With a lot more time at home, I have been kinda glued to Instgram and social media. It appears everyone is making things like banana bread or variations of it ( I admit, we have made several loaves so far) and then there is the sourdough starter. I will proudly have made it through lockdown, I am guessing without making sourdough starter. I thought I would have wanted to but my will these days is just not there. I don’t know about you but I see a lot of blogs sharing recipes that are based on what is in your pantry. For the most part, I find these useful, but I find what is in your pantry and my pantry differs greatly. So I am just going to keep blogging and sharing recipes as they come to me. Not themed by what season it is for example Easter etc. Not everyone can pop to the shop to buy ingredients for tomorrow or the weekend or the holiday. If like me, you can only get to the shop on a certain day (once a week or every two weeks) then your fridge and pantry may be very sparce. We run out of most protein, fruit and vegetables by Friday. I cannot shop with my tiny human nor would I want to these days and I find a lot of half eaten apples and pieces of toast hidden behind sofas and on chairs as I am about to sit on them. I reuse everything these days. The apple gets cut up and popped in the fridge and the toast makes an appearance at the next meal. I decided with all the sad apple remnants hiding in my fridge that I would make mini fruit gallettes. Simply because I refuse to waste food and I have a LOT of bits of fruit sitting in a bowl in my fridge. The fundamental ingredient for gallettes or a pie turns out to be the pastry, not the filling but the pastry, who knew?
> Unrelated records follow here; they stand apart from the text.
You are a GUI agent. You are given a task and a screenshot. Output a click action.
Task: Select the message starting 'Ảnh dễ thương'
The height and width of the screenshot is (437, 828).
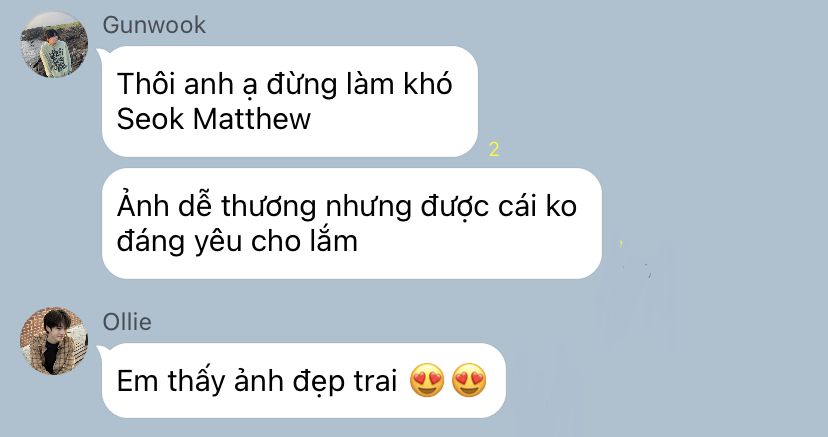point(352,223)
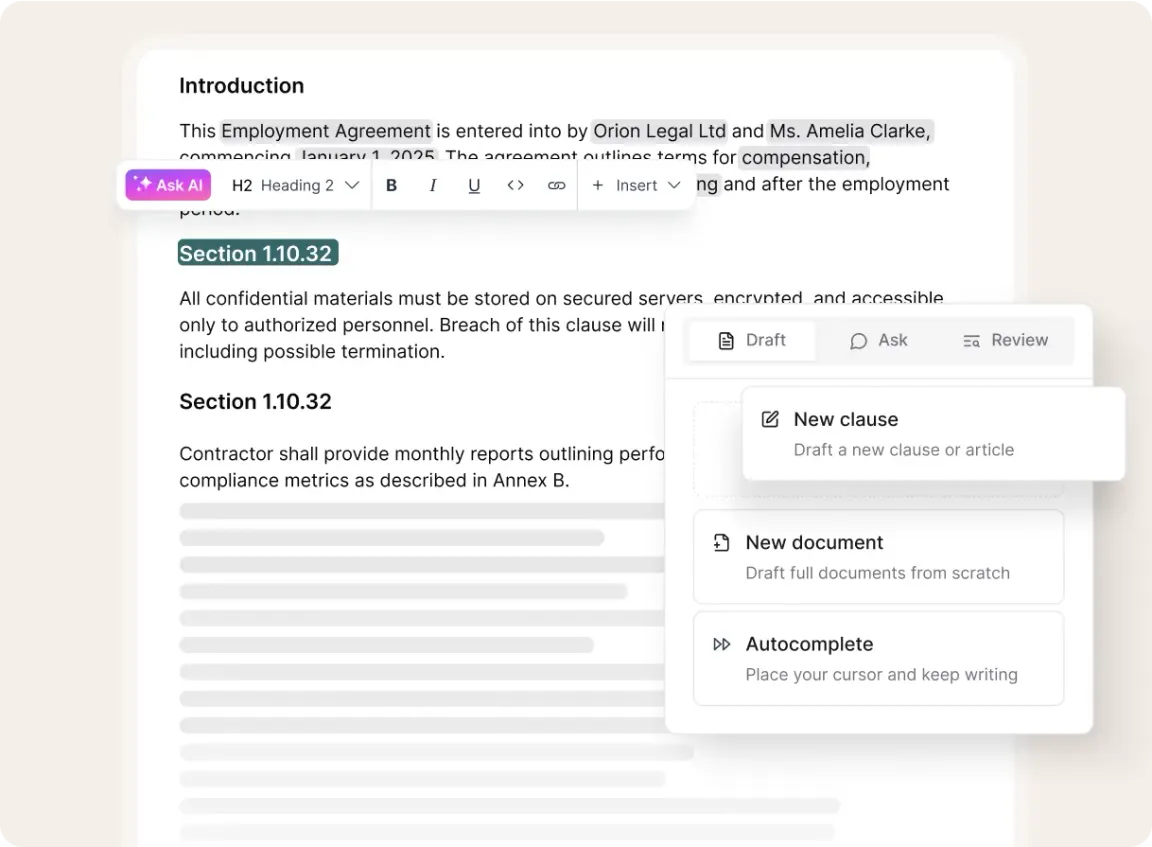1152x847 pixels.
Task: Switch to the Draft tab
Action: (x=752, y=340)
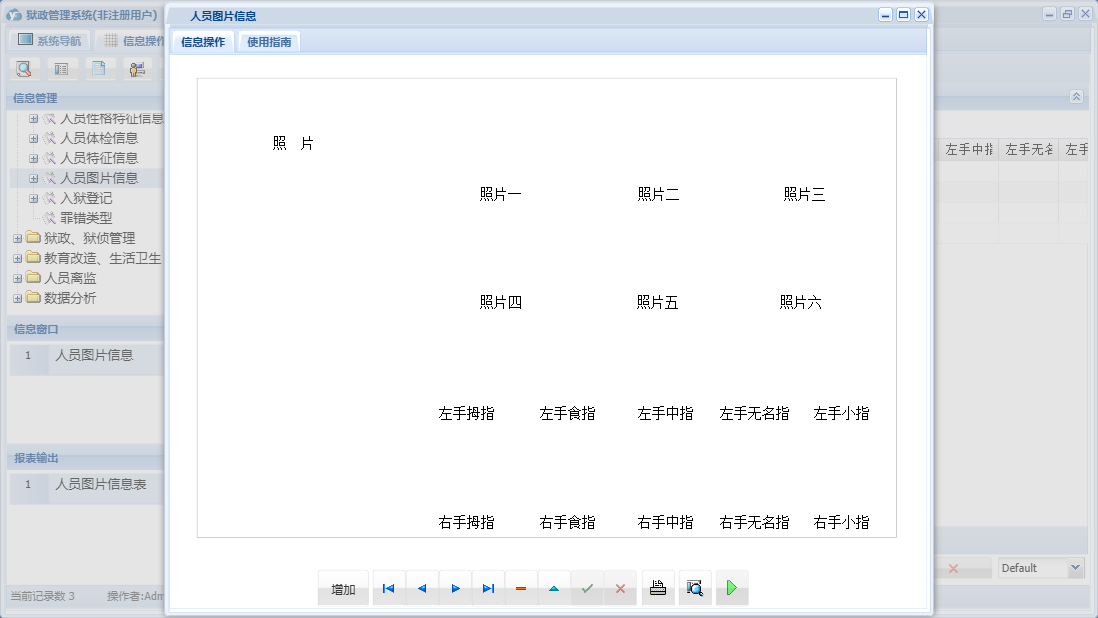Screen dimensions: 1098x618
Task: Jump to the last record with the arrow control
Action: 488,588
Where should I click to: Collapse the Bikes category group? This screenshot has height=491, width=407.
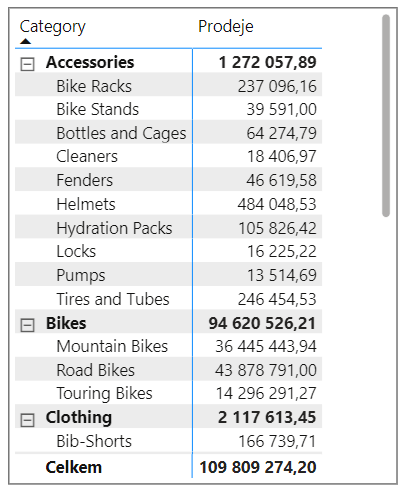27,325
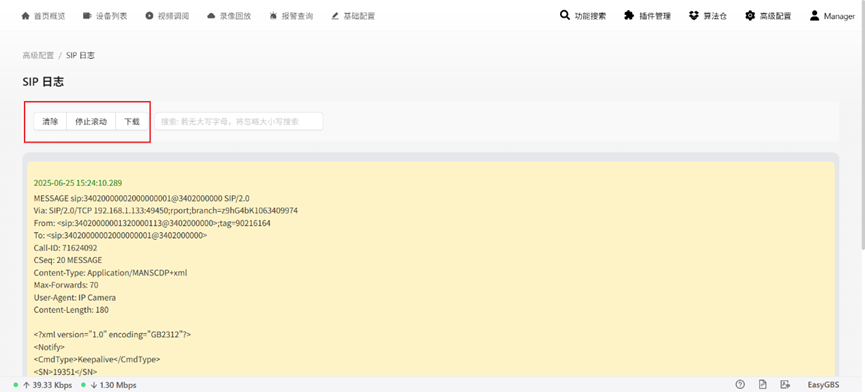The width and height of the screenshot is (865, 392).
Task: Open 录像回放 recording playback page
Action: (229, 16)
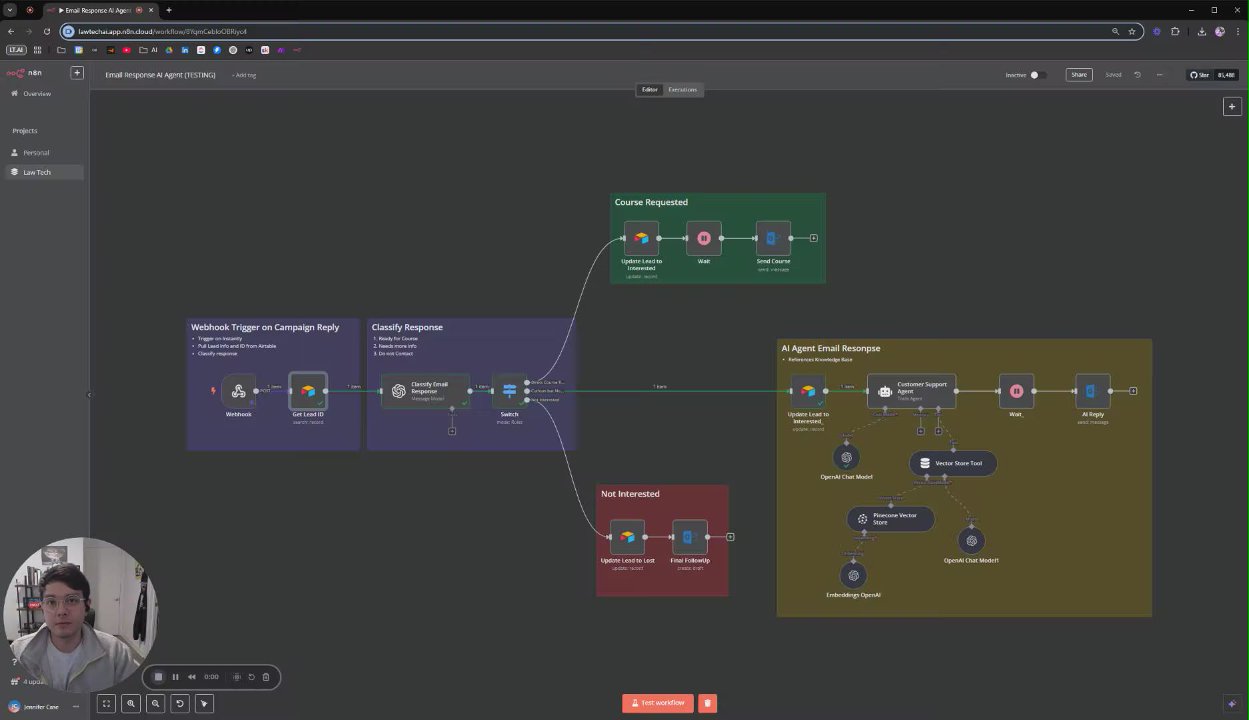Image resolution: width=1249 pixels, height=720 pixels.
Task: Open the Embeddings OpenAI node
Action: (853, 575)
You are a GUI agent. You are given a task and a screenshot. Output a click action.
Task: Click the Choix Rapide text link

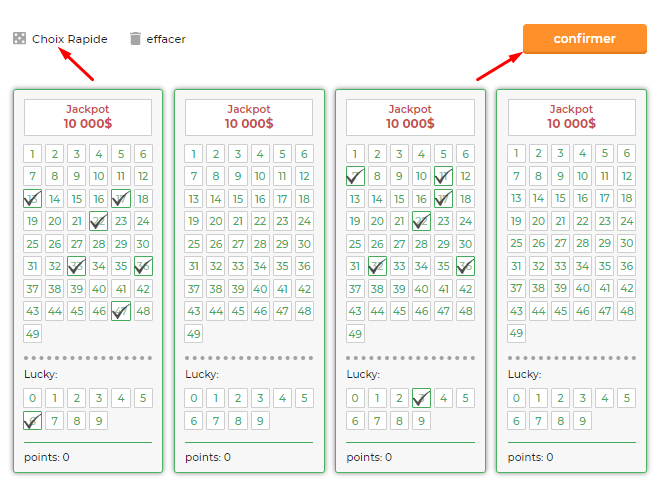point(70,39)
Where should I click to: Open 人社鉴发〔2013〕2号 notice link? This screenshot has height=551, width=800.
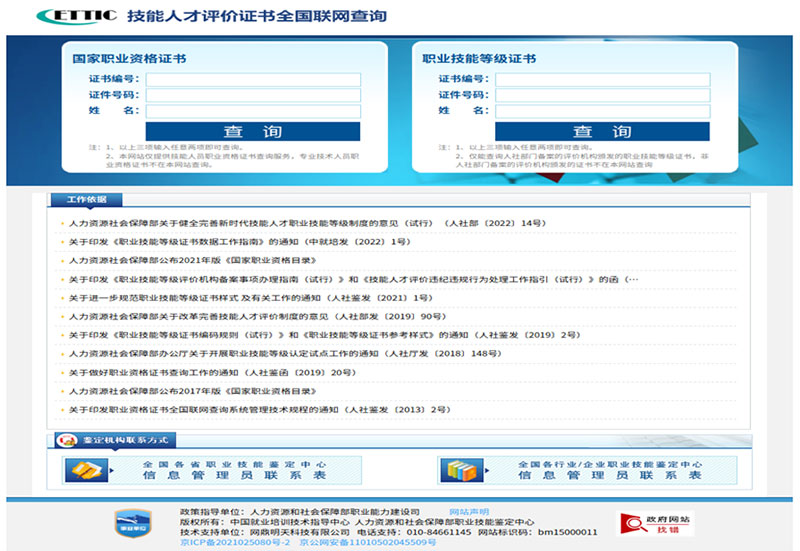(260, 410)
I have never been one for sweet pastry. If I made something using pastry, I always just used my go to short crust recipe whether savoury or sweet, it never mattered to me. At Christmas, I was sifting through my mum’s stash of cooking magazines (my secret love) and came across a recipe for gallettes in Bon Appétit magazine and just knew that I had to try them. For once, I followed the recipe to the tee and much to my amazement it was the BEST thing I had made in ages, and what made it the best you ask? The pastry! The pastry was fricken amazing. It was simply the best, oh so flaky and so delicious. I made it for my daughter’s birthday party, in her honour (Elena died 5 years ago and we celebrate her every year on January 1st). I have now made it 3 or 4 times in just a few months. I don’t normally eat pies or tarts all that much, I am more of a cookie and cake person but heavens this one is good. So I am sharing the pastry recipe today. It deserves a post all of its own!
FLAKY SWEET PASTRY
My photos for this are not the best I admit, trying to make this, photograph it and keep a toddler happy during lockdown is a little too much. Hopefully they will get the message across!
- 180 g plain flour
- 1 1/2 tsp caster sugar
- 1/2 tsp fine salt
- 170 g cold butter cut into sticks
- iced water
Sieve the sugar, salt, and flour together in a small bowl. Put the butter into the flour mix and toss them to coat evenly, and then tip the mixture out onto a work surface (I use a silicone matt to save on cleaning the work surface).
With a rolling pin, roll the butter into flour until it is in long strips, if the butter sticks to the rolling pin, use a scraper or sharp knife to remove it.
Gather mixture into a loose pile with a scraper or if you have a matt like me, I fold the matt inwards to collect the mixture in the centre, then drizzle over 4 tbsp of iced water.
Toss the mixture until water is mixed, then gather into a pile. Ideally rectangular-ish!
Roll the dough again into a long rectangle, then use the scraper to fold the dough from the top of the long side, into thirds, like folding a letter. At this stage, when I made this for the first time, I thought it was never going to come together. It will. It may be very crumbly right now but a few more rolls and folds and it will be fine.
Continue to roll the dough into a long strip again and then fold again (for the second time). Using a scraper to help, turn your folded dough 90° and repeat rolling and folding, gathering the loose bits of dough into the centre.
Repeat the rolling, folding and turning for a third time. The dough will look a lot smoother now with some dry loose bits around edges. Push the dry bits into the edge and if it holds together then it is done, if it still crumbles, repeat the roll and fold method one more time. End with it folded.
Wrap the dough in cling film and chill in the fridge for at least 30 minutes. When ready to use, flour your work surface and roll to the desired shape. Now your dough is ready to fill.
I like to make two or more batches at the same time. Saving me on time and mess later on. I pop one in the fridge and freeze the others for a later date. It is so nice to have good dough ready for use anytime!